Task goal>
Retype the data starting at the line containing "Open the zoom" and ending at the line containing "coord(909,141)", and leave the pictures out of your answer.

Stored data>
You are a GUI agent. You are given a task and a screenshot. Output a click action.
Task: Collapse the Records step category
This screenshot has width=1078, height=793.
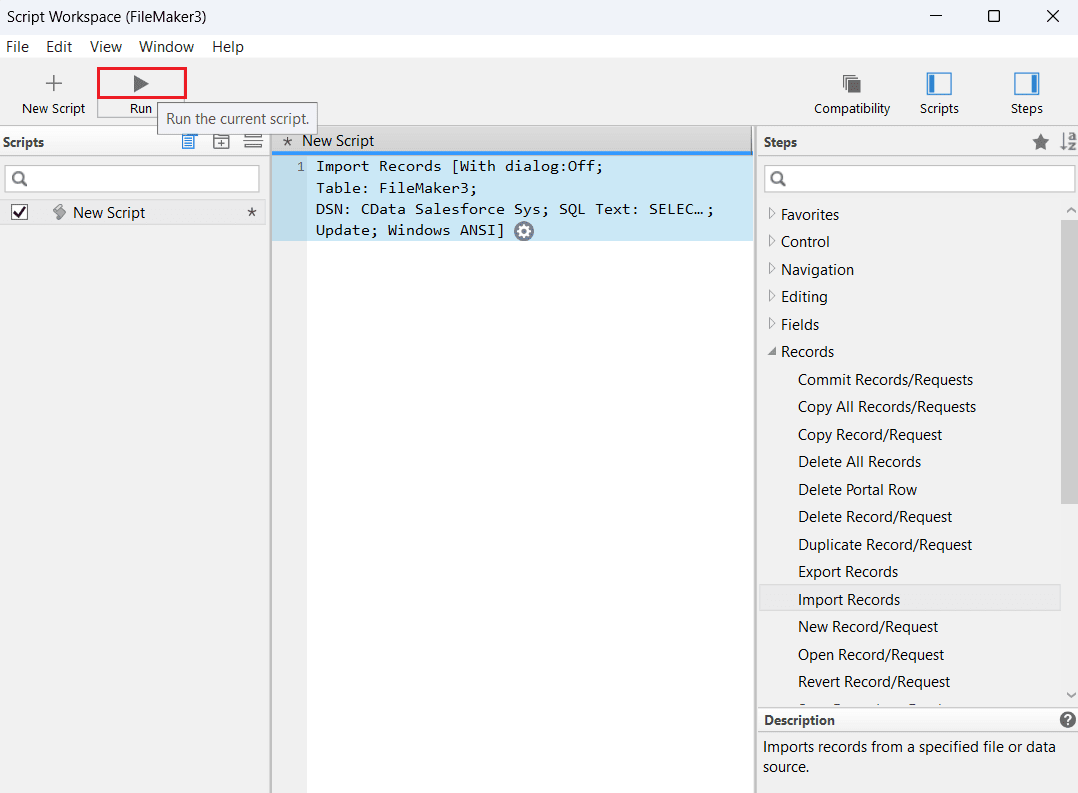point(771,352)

* * *

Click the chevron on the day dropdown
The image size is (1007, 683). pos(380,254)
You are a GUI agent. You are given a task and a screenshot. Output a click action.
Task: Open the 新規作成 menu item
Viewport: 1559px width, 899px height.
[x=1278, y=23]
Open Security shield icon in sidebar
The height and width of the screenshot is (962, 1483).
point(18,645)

* * *

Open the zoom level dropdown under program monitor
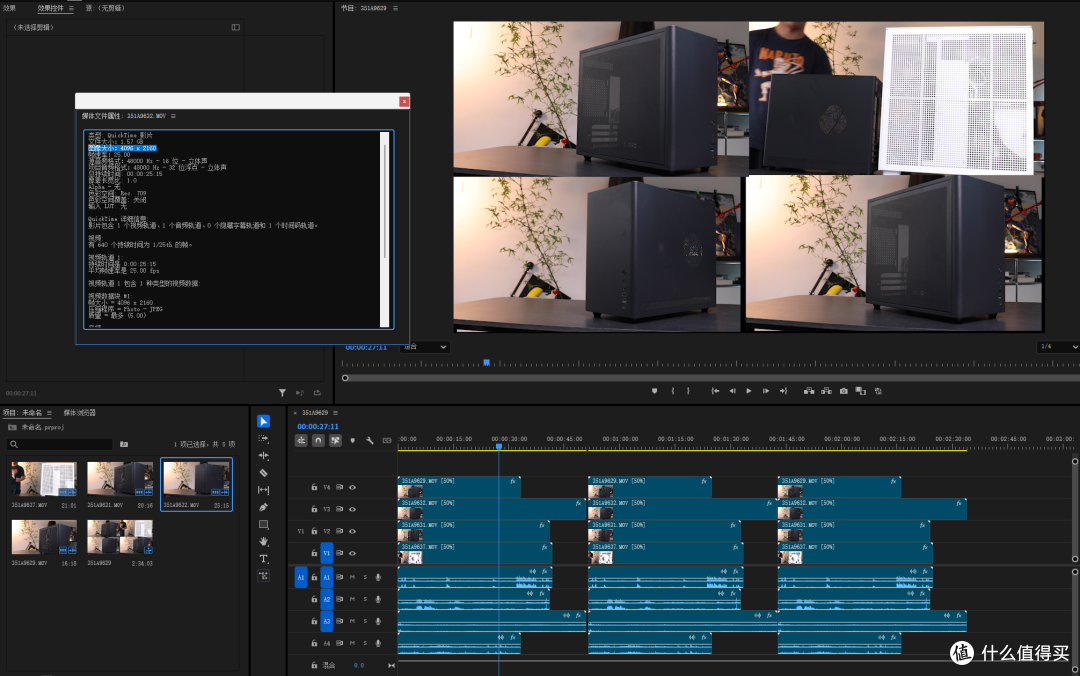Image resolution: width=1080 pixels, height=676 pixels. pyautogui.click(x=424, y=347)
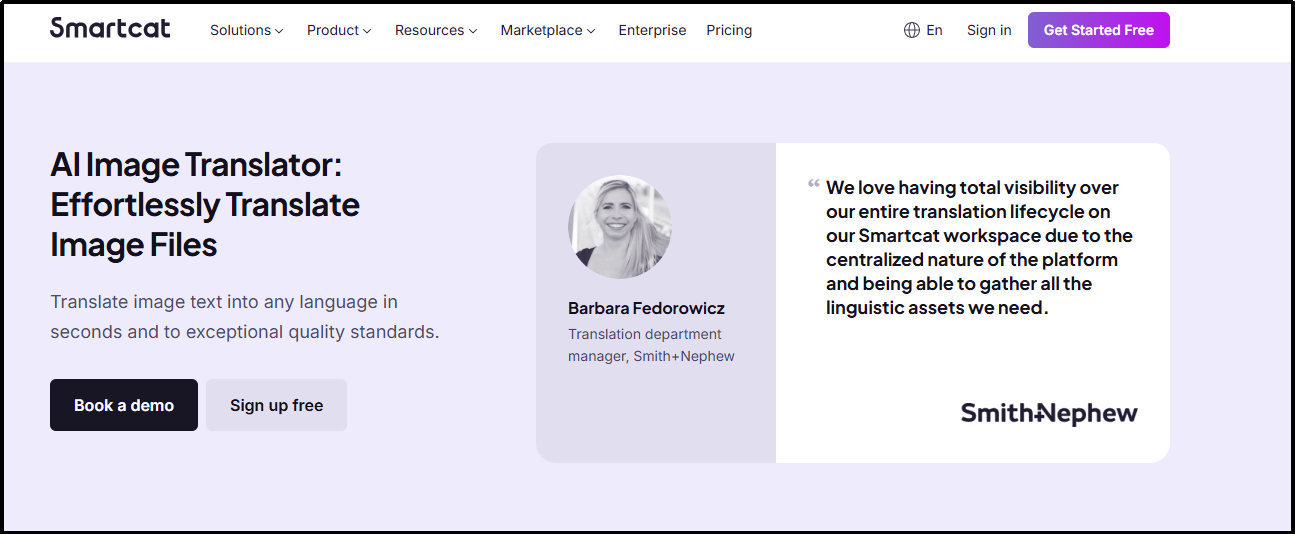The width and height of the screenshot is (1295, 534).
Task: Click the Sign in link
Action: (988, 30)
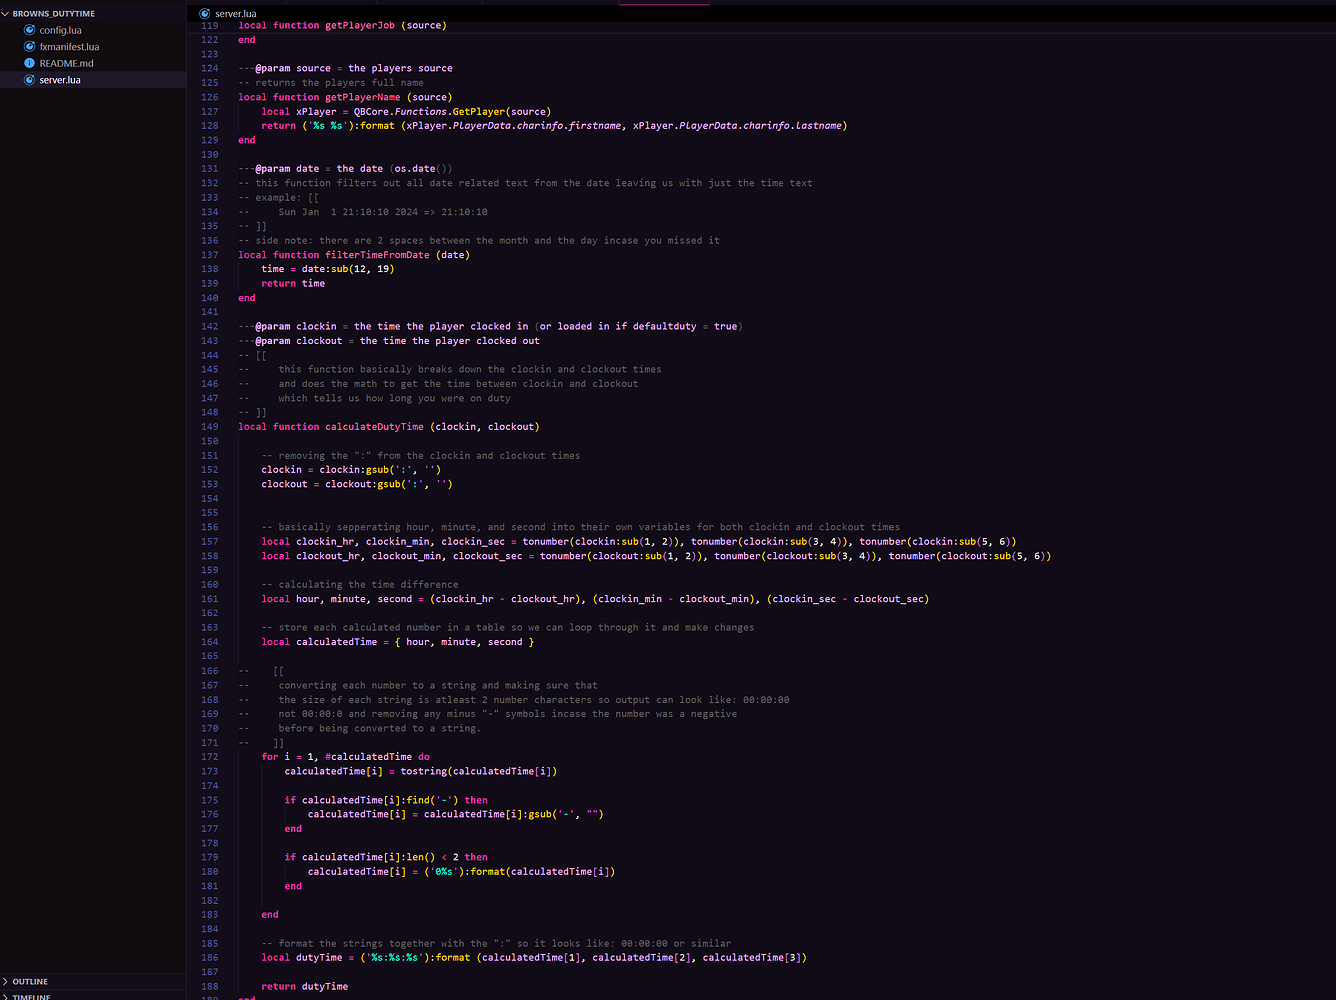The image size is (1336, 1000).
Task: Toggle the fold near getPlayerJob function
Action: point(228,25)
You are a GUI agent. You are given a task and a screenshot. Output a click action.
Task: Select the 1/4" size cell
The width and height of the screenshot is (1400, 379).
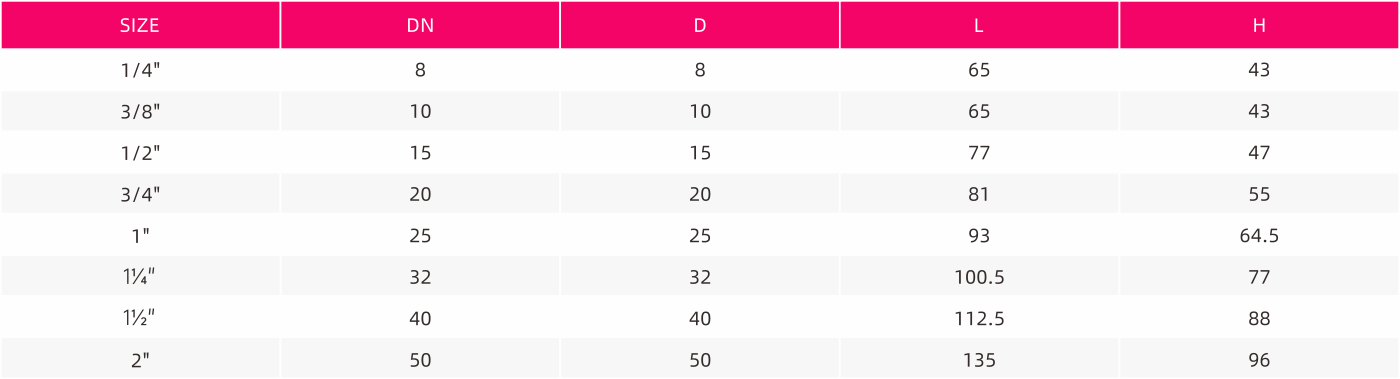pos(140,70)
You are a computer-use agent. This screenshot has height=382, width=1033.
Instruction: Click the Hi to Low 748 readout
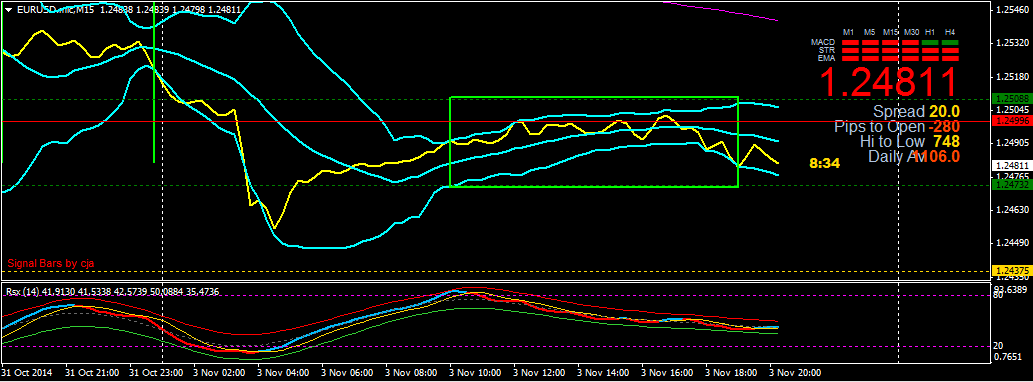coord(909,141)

Right answer>
Open the zoom level dropdown under program monitor
Image resolution: width=1080 pixels, height=676 pixels. pyautogui.click(x=424, y=347)
The width and height of the screenshot is (1295, 534).
Task: Click the Sign in link
Action: (988, 30)
The image size is (1336, 1000).
Task: Toggle the fold near getPlayerJob function
Action: point(228,25)
You are a GUI agent. You are given a task and a screenshot. Output a click action.
Task: Select the 1/4" size cell
The width and height of the screenshot is (1400, 379).
pos(140,70)
You are a computer-use agent. This screenshot has height=382, width=1033.
Instruction: Click the Hi to Low 748 readout
coord(909,141)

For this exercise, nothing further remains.